The U.S. warned participants at the June 2-4 Shangri-La Dialogue in Singapore, the region’s premier forum for discussing security issues, about North Korea’s growing reliance on cyberattacks and cryptocurrency theft to fund its missile-development program. Such illicit activities generate roughly half of North Korea’s foreign currency revenue, according to the U.S.
Cybertheft tactics evolving
In September 2017, following North Korea’s sixth nuclear weapons test, the UN expanded sanctions against North Korean leader Kim Jong Un and his regime. It was around that time that North Korea’s cyberattacks appear to have increased markedly.
Since 2018, Pyongyang’s cybercrime capabilities have also become more sophisticated and more lucrative. According to a UN Security Council panel of experts, in 2022 alone, Kim’s government is believed to have netted between US$600 million and US$1 billion in stolen cryptocurrency – twice the amount of the previous year.

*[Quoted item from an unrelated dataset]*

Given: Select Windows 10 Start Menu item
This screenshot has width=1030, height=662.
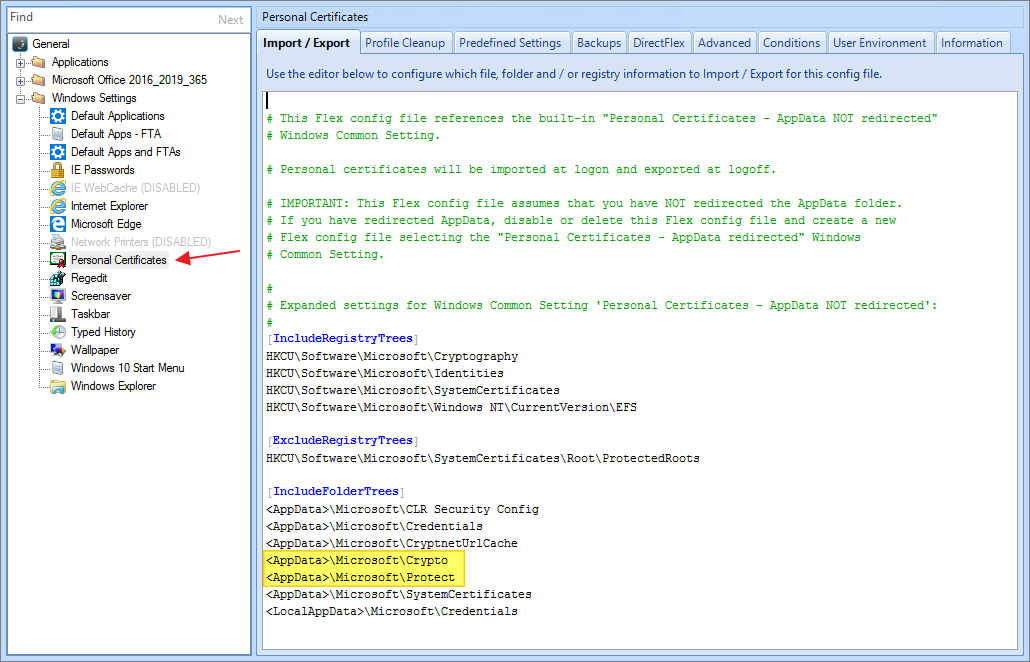Looking at the screenshot, I should pyautogui.click(x=127, y=368).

Asian economies among biggest victims
Nikkei Asia has reported that three of North Korea’s Asian neighbours are among its biggest victims: It has stolen an estimated C$963 million from Japan, C$664 million from Vietnam, and C$375 million from Hong Kong. North Korea’s immediate region is also the victim of the missile and nuclear weapons programs this cybertheft is funding.
The rapid pace of Pyongyang’s missile tests has its regional adversaries on edge; in late May, North Korea's first spy satellite launch failed, but not before prompting emergency warnings in parts of Japan and South Korea. Undeterred by the failure, North Korean officials vowed to relaunch the satellite as soon as possible.